Introduction to the Derivative of Complex Functions

A function containing a real and an imaginary part is known as a complex function. Since calculus involves the study of rate of change, it also involves the study of rate of change of complex functions. It can be calculated by using different techniques of differentiation. Let’s understand complex function differentiation and its method of calculation. Before this, let’s discuss what complex functions are.

What are complex functions?

The understanding of the complex functions is important to understand the complex differentiation. A complex function can be defined as a relation between two complex numbers. In other words, it is a function that takes a complex number as an input and produces a complex number as an output. 

In mathematical terms, a complex number contains a real and an imaginary part which is expressed by ‘i’. It is written as;

$f(z) = u(x,y)+v(x,y)i$

Where,

• $z=x+iy{2}nbsp;
• $u(x,y)$ is the real part of the function f(z).
• $v(x,y)$ is the imaginary part of the function f(z).

What is the Derivative of a Complex Function?

The derivative of a complex function is the rate of change with respect to the real and imaginary parts involved. And the process of finding derivative of a complex function is known as complex function differentiation. In this process, we use the method of partial derivative to differentiate a complex function. 

A complex function is only differentiable if its graph reaches the same point from different paths. In other words, the complex function must be continuous to be differentiable. If it is not a continuous function, then it will not be differentiable. To understand the differentiation of complex functions, let’s discuss the complex differentiation formula.

Complex Differentiation Formula

Since we use the delta method to differentiate a function in calculus. This method can also be transformed into a formula to differentiate complex functions. For a complex function f(z), the derivative by definition formula can be written as;

$f’(z)=\lim_{h \to 0}\frac{f(z+h)-f(z)}{h}$

Where, h is the small complex number. This formula can be simplified by using the Cauchy-Riemann equation which states that the real and imaginary part of the complex function must satisfy the following conditions.

• $u_x=v_y$
• $u_y=-v_x$

Using these conditions, the derivative formula of a complex function can be written by using the partial derivative as;

$f'(z) = u_x + iv_x = v_y - iu_y$

You can also use our partial derivative calculator to differentiate a complex function with easy steps.

How to differentiate a complex function?

As we discussed above, a complex function can be differentiated by using partial derivatives and the Cauchy-Riemann conditions in a combined form. This process looks a little bit tricky. Therefore, here we provide you a step-by-step method of finding derivatives of complex functions. To do this, follow the given steps;

1. First, identify the given function. If the function contains a real and an imaginary part, continue to the second step.
2. Calculate the partial derivative of both real and imaginary parts with respect to x and y.
3. Now use the Cauchy-Riemann equation to calculate the derivative of the given complex function. 
4. Simplify if needed.

Let’s understand how to differentiate a complex function in the following example. 
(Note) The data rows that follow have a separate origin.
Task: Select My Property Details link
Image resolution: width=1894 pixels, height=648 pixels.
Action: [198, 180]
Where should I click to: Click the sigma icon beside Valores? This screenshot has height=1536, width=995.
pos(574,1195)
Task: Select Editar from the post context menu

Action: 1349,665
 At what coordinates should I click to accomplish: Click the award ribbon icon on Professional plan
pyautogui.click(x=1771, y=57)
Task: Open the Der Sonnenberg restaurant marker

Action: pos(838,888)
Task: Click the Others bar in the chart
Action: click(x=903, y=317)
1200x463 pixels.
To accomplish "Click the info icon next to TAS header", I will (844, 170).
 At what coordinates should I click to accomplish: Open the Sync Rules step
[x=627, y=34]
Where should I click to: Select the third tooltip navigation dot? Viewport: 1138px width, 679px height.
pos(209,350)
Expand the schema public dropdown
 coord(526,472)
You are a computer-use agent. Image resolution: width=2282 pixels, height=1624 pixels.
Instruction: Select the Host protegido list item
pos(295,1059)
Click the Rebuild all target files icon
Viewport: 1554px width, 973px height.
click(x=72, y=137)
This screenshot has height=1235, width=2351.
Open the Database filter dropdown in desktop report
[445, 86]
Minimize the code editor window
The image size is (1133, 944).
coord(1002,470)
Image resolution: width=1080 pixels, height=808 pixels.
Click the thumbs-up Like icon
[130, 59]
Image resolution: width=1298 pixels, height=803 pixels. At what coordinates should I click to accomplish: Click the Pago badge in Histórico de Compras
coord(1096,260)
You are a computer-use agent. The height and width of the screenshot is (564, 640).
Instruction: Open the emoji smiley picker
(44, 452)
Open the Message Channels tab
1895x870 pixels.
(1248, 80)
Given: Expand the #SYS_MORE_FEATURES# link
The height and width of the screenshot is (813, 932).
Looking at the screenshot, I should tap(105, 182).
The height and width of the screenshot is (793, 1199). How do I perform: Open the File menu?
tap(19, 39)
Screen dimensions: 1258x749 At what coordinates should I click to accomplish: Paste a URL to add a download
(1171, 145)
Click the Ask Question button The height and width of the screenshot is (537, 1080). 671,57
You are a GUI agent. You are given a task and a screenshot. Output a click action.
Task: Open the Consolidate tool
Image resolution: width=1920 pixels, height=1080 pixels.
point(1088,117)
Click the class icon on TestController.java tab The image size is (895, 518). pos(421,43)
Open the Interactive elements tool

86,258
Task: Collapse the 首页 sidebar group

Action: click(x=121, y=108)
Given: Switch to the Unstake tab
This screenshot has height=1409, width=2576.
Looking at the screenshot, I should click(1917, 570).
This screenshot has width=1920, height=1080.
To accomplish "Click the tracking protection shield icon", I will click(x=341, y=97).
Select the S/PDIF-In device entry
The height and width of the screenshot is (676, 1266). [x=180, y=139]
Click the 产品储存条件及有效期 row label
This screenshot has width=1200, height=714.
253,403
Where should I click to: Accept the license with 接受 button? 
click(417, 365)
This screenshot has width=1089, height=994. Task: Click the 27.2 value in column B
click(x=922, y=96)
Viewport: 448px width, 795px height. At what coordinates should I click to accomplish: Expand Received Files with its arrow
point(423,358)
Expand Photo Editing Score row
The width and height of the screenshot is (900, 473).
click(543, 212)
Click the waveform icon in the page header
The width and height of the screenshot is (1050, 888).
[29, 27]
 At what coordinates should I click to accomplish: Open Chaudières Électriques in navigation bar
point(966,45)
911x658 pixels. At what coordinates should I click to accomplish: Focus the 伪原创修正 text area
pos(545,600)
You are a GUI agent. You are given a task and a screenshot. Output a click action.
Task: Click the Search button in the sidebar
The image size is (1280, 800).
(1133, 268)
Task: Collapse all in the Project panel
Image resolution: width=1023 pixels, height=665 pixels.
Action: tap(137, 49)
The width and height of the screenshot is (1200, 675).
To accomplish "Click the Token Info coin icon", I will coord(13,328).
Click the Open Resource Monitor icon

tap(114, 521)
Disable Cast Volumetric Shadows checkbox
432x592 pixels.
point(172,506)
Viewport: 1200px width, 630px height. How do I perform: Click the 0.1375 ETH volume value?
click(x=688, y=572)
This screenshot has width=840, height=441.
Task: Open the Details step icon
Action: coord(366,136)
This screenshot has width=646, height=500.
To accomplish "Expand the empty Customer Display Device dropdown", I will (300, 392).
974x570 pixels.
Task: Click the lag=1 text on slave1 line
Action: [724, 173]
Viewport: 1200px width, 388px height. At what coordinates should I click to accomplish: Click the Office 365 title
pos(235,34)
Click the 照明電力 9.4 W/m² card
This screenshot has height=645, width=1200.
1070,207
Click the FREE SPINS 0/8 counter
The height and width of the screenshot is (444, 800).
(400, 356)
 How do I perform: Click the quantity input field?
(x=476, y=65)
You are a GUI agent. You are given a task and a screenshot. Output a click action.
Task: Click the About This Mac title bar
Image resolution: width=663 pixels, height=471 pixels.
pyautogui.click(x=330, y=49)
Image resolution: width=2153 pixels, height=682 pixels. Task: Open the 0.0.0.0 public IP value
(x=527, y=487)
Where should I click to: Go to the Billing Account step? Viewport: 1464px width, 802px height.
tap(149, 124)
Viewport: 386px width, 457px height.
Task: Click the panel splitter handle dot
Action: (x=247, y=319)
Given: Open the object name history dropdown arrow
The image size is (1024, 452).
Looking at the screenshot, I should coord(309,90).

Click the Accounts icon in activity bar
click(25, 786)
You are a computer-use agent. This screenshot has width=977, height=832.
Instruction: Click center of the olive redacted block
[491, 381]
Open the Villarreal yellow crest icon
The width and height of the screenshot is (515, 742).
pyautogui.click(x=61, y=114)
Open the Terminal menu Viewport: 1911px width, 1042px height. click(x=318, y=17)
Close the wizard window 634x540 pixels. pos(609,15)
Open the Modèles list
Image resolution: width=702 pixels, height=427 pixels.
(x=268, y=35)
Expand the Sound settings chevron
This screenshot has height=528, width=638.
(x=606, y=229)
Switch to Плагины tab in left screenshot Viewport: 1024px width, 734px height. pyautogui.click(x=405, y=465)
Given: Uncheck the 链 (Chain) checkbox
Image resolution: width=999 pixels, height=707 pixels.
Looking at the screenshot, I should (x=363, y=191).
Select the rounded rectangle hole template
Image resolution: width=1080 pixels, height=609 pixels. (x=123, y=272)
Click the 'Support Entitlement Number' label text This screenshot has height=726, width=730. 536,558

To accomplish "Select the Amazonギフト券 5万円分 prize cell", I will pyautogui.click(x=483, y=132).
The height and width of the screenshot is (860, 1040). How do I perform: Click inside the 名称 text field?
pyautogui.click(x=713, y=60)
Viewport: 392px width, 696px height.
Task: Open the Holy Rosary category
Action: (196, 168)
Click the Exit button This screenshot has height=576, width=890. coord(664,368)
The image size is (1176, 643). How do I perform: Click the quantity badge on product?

Complex Function Differentiation Example

Consider that we want to calculate the derivative of f(z)=z^2 which can be written as;

$z^2=(x^2-y^2)+i(2xy)$

In this equation, the real part is,

$u=x^2-y^2$

And the imaginary part is,

$v=2xy$

Calculating the derivative of both real and imaginary parts with respect to x and y.

$u_x=2x$

$u_y=-2y$

Similarly, 

$v_x=2y$

$v_y=2x$

Now to calculate f’(z), we will use the following formula, 

$f'(z) = u_x + iv_x = v_y - iu_y$

Substituting the values of all derivatives, we get

$f'(z) = 2x + i2y = 2x + i2y$

We have, 

$f'(z) = 2(x+iy)$

Rules of Differentiation For Complex Functions

Just like real functions, complex functions also have rules of differentiation. These rules make it easier to find the derivative of a complex function. Here are some of the rules of differentiation for complex functions:

1. Power Rule: If f(z) = z^n, where n is a constant, then f'(z) = nz^(n-1).
2. Sum Rule: If f(z) = g(z) + h(z), then f'(z) = g'(z) + h'(z).
3. Product Rule: If f(z) = g(z)h(z), then f'(z) = g(z)h'(z) + g'(z)h(z).
4. Quotient Rule: If f(z) = g(z)/h(z), then f'(z) = [g'(z)h(z) - g(z)h'(z)]/h(z)^2.
5. Chain Rule: If f(z) = g(h(z)), then f'(z) = g'(h(z))h'(z).

Since the complex differentiation also uses the same derivative rules, you can use our chain rule calculator to find the solution of a complex function derivative.

Conclusion

In mathematics, the derivative of complex function is the rate of change of the real and imaginary parts. It is calculated by using ordinary derivative laws such as chain rule, product rule, power rule or quotient rule. For this, the Cauchy-Riemann equation is used as a formula. This derivative is used to analyse the complex problems in calculus.